Empresas como Kioxia e Toshiba também estão se beneficiando do apoio governamental e expandindo suas operações no Japão. A formação de um ecossistema colaborativo, semelhante ao que a TSMC conseguiu em Taiwan, será crucial para o sucesso de iniciativas como as da Rapidus. O CEO da Rapidus, Atsuyoshi Koike, enfatiza que a capacidade da empresa de fornecer chips sob medida e com rapidez será o diferencial no mercado competitivo.
### Aposta no Futuro
O crescimento da demanda por chips, impulsionado pela ascensão da inteligência artificial, torna essa iniciativa ainda mais urgente para o Japão. As montadoras japonesas, ainda se recuperando dos impactos da pandemia, buscam fontes de produção mais confiáveis e localizadas, não apenas por questões econômicas, mas também por motivos de segurança nacional em um clima de crescente tensão geopolítica.
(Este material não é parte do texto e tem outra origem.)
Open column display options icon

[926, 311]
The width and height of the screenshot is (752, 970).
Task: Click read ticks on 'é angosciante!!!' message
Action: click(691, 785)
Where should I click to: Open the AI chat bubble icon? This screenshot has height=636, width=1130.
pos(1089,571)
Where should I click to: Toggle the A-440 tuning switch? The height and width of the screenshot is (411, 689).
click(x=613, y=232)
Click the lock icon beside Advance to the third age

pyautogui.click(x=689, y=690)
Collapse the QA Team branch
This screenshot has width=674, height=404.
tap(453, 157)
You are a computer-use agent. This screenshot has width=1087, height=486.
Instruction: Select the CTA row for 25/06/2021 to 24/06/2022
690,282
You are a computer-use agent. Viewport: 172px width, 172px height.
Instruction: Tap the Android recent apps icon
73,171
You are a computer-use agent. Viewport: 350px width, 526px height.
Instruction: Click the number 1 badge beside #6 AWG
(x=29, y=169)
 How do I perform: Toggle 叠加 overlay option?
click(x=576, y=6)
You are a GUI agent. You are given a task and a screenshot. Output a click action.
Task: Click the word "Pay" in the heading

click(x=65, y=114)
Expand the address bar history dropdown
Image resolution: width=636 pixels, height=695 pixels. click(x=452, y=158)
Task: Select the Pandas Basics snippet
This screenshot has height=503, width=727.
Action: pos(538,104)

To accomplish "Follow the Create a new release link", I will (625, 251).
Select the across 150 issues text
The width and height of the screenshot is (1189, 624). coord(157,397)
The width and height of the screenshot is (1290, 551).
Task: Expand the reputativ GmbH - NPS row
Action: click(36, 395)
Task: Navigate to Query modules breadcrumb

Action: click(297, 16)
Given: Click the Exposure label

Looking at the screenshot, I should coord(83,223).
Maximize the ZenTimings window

Investir na Rapidus é, portanto, uma jogada de alto risco, mas também uma oportunidade para que o Japão se reestabeleça no mercado de tecnologias de ponta. Com a determinação de criar um ecossistema robusto e a ambição de voltar a ser um líder na fabricação de semiconductores, o Japão está, sem dúvida, tentando recuperar seu status no cenário tecnológico global.
Não há garantias de que esse investimento se converterá em um sucesso, mas, com a ação decidida do governo e o engajamento das principais empresas do país, as esperanças de que Hokkaido se torne um novo “Vale do Silício” parecem mais promissoras do que nunca.